Directions for this task:
The entries below must be transcribed exactly. Leave nothing out.

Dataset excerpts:
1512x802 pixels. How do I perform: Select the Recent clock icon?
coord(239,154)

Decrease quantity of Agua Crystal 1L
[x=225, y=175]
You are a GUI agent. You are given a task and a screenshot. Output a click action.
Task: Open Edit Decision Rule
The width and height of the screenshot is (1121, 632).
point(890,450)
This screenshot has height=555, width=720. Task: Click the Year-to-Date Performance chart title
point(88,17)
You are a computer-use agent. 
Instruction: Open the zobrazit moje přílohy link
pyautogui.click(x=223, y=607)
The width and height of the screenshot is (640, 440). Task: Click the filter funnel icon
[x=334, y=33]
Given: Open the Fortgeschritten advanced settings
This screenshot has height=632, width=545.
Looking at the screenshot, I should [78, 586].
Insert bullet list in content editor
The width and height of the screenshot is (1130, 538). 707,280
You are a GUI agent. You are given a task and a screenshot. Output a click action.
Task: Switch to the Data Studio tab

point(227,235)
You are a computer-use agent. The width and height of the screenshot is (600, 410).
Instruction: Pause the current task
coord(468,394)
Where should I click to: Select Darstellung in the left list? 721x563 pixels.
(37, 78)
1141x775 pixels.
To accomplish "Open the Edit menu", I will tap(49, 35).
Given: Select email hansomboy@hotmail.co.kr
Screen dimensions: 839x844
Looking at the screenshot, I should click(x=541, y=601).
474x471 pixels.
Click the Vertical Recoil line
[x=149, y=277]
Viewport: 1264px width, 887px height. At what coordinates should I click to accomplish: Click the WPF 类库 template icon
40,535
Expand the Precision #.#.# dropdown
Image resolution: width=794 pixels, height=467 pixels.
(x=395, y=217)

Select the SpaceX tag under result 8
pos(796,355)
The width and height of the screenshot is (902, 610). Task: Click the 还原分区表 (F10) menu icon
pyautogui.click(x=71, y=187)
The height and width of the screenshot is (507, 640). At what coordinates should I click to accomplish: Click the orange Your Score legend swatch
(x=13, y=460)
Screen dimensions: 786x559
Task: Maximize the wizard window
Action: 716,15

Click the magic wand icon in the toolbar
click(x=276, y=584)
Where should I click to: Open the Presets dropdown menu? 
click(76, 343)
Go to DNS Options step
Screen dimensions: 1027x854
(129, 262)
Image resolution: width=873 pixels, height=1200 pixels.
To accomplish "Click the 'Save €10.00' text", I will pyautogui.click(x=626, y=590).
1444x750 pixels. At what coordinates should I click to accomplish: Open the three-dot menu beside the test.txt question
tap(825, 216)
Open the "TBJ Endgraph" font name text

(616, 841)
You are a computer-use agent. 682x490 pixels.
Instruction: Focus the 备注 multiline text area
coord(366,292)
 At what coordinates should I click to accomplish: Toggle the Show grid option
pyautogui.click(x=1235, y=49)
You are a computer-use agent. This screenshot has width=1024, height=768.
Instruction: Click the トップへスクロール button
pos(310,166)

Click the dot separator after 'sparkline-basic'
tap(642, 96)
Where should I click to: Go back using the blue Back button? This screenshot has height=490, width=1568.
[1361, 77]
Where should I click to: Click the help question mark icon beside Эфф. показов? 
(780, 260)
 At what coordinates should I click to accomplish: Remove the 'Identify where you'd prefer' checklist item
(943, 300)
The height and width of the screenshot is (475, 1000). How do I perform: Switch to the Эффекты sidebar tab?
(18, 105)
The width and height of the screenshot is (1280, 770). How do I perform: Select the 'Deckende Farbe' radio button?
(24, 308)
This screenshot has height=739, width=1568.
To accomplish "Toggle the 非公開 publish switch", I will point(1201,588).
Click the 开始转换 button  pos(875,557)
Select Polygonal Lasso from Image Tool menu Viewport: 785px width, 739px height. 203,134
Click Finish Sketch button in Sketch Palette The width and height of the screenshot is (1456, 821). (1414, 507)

Response to the task:
1512x802 pixels. How do I perform: Select the Recent clock icon?
coord(239,154)

Decrease quantity of Agua Crystal 1L
[x=225, y=175]
You are a GUI agent. You are given a task and a screenshot. Output a click action.
Task: Open Edit Decision Rule
The width and height of the screenshot is (1121, 632).
point(890,450)
This screenshot has height=555, width=720. Task: Click the Year-to-Date Performance chart title
point(88,17)
You are a computer-use agent. 
Instruction: Open the zobrazit moje přílohy link
pyautogui.click(x=223, y=607)
The width and height of the screenshot is (640, 440). Task: Click the filter funnel icon
[x=334, y=33]
Given: Open the Fortgeschritten advanced settings
This screenshot has height=632, width=545.
Looking at the screenshot, I should [78, 586].
Insert bullet list in content editor
The width and height of the screenshot is (1130, 538). 707,280
You are a GUI agent. You are given a task and a screenshot. Output a click action.
Task: Switch to the Data Studio tab

point(227,235)
You are a computer-use agent. The width and height of the screenshot is (600, 410).
Instruction: Pause the current task
coord(468,394)
Where should I click to: Select Darstellung in the left list? 721x563 pixels.
(37, 78)
1141x775 pixels.
To accomplish "Open the Edit menu", I will tap(49, 35).
Given: Select email hansomboy@hotmail.co.kr
Screen dimensions: 839x844
Looking at the screenshot, I should click(x=541, y=601).
474x471 pixels.
Click the Vertical Recoil line
[x=149, y=277]
Viewport: 1264px width, 887px height. At what coordinates should I click to accomplish: Click the WPF 类库 template icon
40,535
Expand the Precision #.#.# dropdown
Image resolution: width=794 pixels, height=467 pixels.
(x=395, y=217)

Select the SpaceX tag under result 8
pos(796,355)
The width and height of the screenshot is (902, 610). Task: Click the 还原分区表 (F10) menu icon
pyautogui.click(x=71, y=187)
The height and width of the screenshot is (507, 640). At what coordinates should I click to accomplish: Click the orange Your Score legend swatch
(x=13, y=460)
Screen dimensions: 786x559
Task: Maximize the wizard window
Action: 716,15

Click the magic wand icon in the toolbar
click(x=276, y=584)
Where should I click to: Open the Presets dropdown menu? 
click(76, 343)
Go to DNS Options step
Screen dimensions: 1027x854
(129, 262)
Image resolution: width=873 pixels, height=1200 pixels.
To accomplish "Click the 'Save €10.00' text", I will pyautogui.click(x=626, y=590).
1444x750 pixels. At what coordinates should I click to accomplish: Open the three-dot menu beside the test.txt question
tap(825, 216)
Open the "TBJ Endgraph" font name text

(616, 841)
You are a computer-use agent. 682x490 pixels.
Instruction: Focus the 备注 multiline text area
coord(366,292)
 At what coordinates should I click to accomplish: Toggle the Show grid option
pyautogui.click(x=1235, y=49)
You are a computer-use agent. This screenshot has width=1024, height=768.
Instruction: Click the トップへスクロール button
pos(310,166)

Click the dot separator after 'sparkline-basic'
tap(642, 96)
Where should I click to: Go back using the blue Back button? This screenshot has height=490, width=1568.
[1361, 77]
Where should I click to: Click the help question mark icon beside Эфф. показов? 
(780, 260)
 At what coordinates should I click to accomplish: Remove the 'Identify where you'd prefer' checklist item
(943, 300)
The height and width of the screenshot is (475, 1000). How do I perform: Switch to the Эффекты sidebar tab?
(18, 105)
The width and height of the screenshot is (1280, 770). How do I perform: Select the 'Deckende Farbe' radio button?
(24, 308)
This screenshot has height=739, width=1568.
To accomplish "Toggle the 非公開 publish switch", I will point(1201,588).
Click the 开始转换 button  pos(875,557)
Select Polygonal Lasso from Image Tool menu Viewport: 785px width, 739px height. 203,134
Click Finish Sketch button in Sketch Palette The width and height of the screenshot is (1456, 821). (1414, 507)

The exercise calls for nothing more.